AIBS SPARS organizes program reviews, often involving site visits, for a number of our clients. A program review helps the client agency assess its research programs, in an effort to ensure that research programs reflect the state-of-the-art in the targeted field. AIBS SPARS recruits expert reviewers in the selected research field(s), makes all arrangements for the review meeting, and hosts the meeting, where scientists and program officials have the opportunity to present their individual research projects and research programs. Reviewers offer immediate feedback, then AIBS SPARS develops a review report that is delivered to the client. In many cases, reviews include a site visit to the organization's research facilities. AIBS SPARS offers a full range of support services for arranging and facilitating productive site visits.

Panel Program Reviews

Air Force Research Laboratory Biosciences and Protection Division Research Programs - 2005-2006

Two site visits took place in 2006, both at Brooks City Base. These reviews, which covered a wide range of topics, were separated into two separate panels, Biobehavioral Performance and Extreme Environments Protection, which met in subsequent fashion during the same week. These reviews were structured similarly to the program reviews for USAMRMC, with panel sizes ranging from 3 to 5 reviewers.

Year 2006
Program Air Force Research Laboratory Biosciences and Protection Division Research Programs
Peer Review Panels Convened 2
Report Delivered to AFRL Within 2 months of on-site meeting
Panel Areas
  • Sleep
  • Fatigue
  • Fatigue Countermeasures
  • Behavioral Neuroscience
  • Operational Alertness
  • Individual Performance
  • Team Performance
  • Computational Modeling
  • Nutriceutical Development
  • Oxygen Generation Systems
  • Acceleration and Altitude Protection
  • Neck Protection

Alaska Sea Life Center Steller Sea Lion Research Program Review 2005

On November 9-11, 2005, AIBS SPARS organized an on-site program review in Seward, Alaska, of the Alaska Sea Life Center's (ASLC's) Steller Sea Lion Research Program.

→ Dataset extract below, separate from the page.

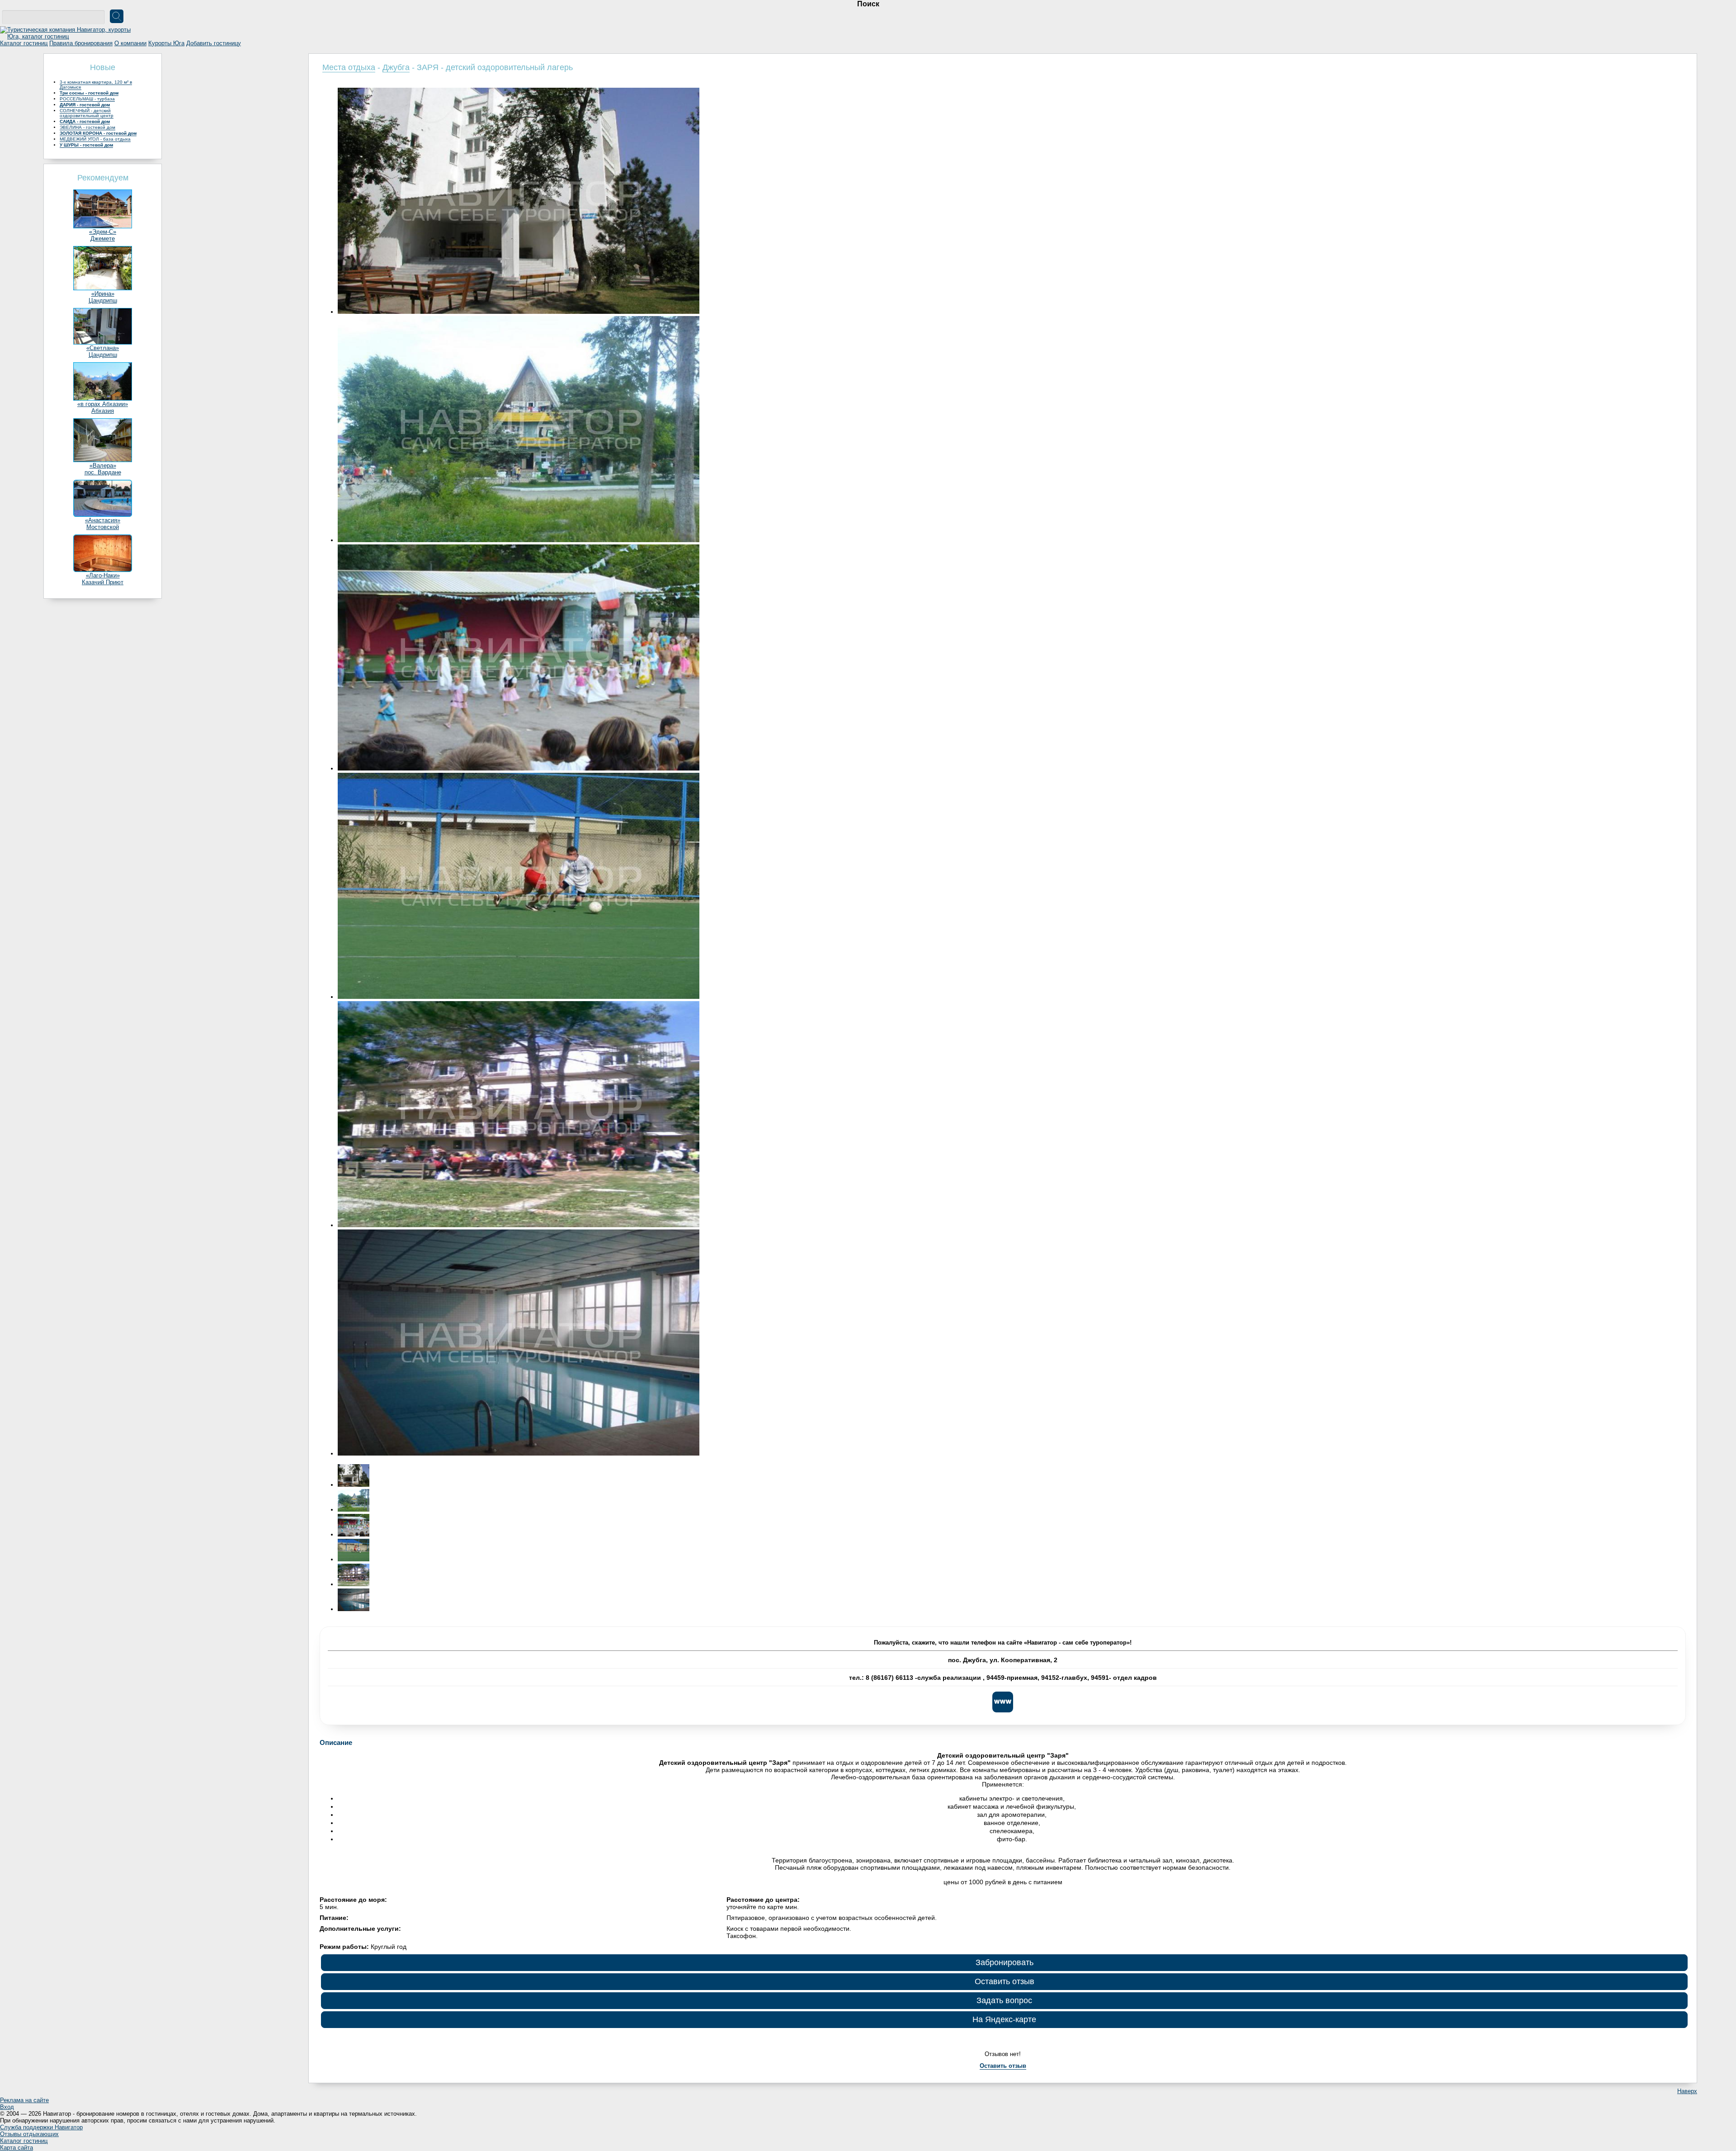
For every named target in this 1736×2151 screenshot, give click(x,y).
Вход (7, 2107)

The AIBS staff recruited four reviewers whose expertise comprised marine mammal population dynamics, marine mammal management, coastal marine mammal ecology, marine mammal physiology, and instrumentation to track these animals at sea.

Year 2005
Program Alaska Sea Life Center Steller Sea Lion Research Program
Task Areas Reviewed 8
Peer Review Panels Convened 1
Report Delivered to ASLC January, 27, 2006
Task Areas
  • Nutritional Status
  • Steller Sea Lion Demography and Behavior
  • Transient Juvenile Sea Lion Research
  • Contaminants, Endocrine and Immune Function
  • Predator and Prey Studies
  • Instrument Development
  • International Studies
  • Reproductive Biology

Military Operational Medicine Research Program Reviews-2003 to Present

Since 1996, AIBS SPARS has organized 35 program reviews, including site visits, for the Military Operational Medicine Research Program. In 2006, we managed 2 reviews. The diversity of subject matter, which has included human thermal physiology, wake/rest performance, and inhalation injury and toxicology models, underscores the ability of AIBS staff to recruit multidisciplinary expertise and manage the logistics of multi-site panel meetings.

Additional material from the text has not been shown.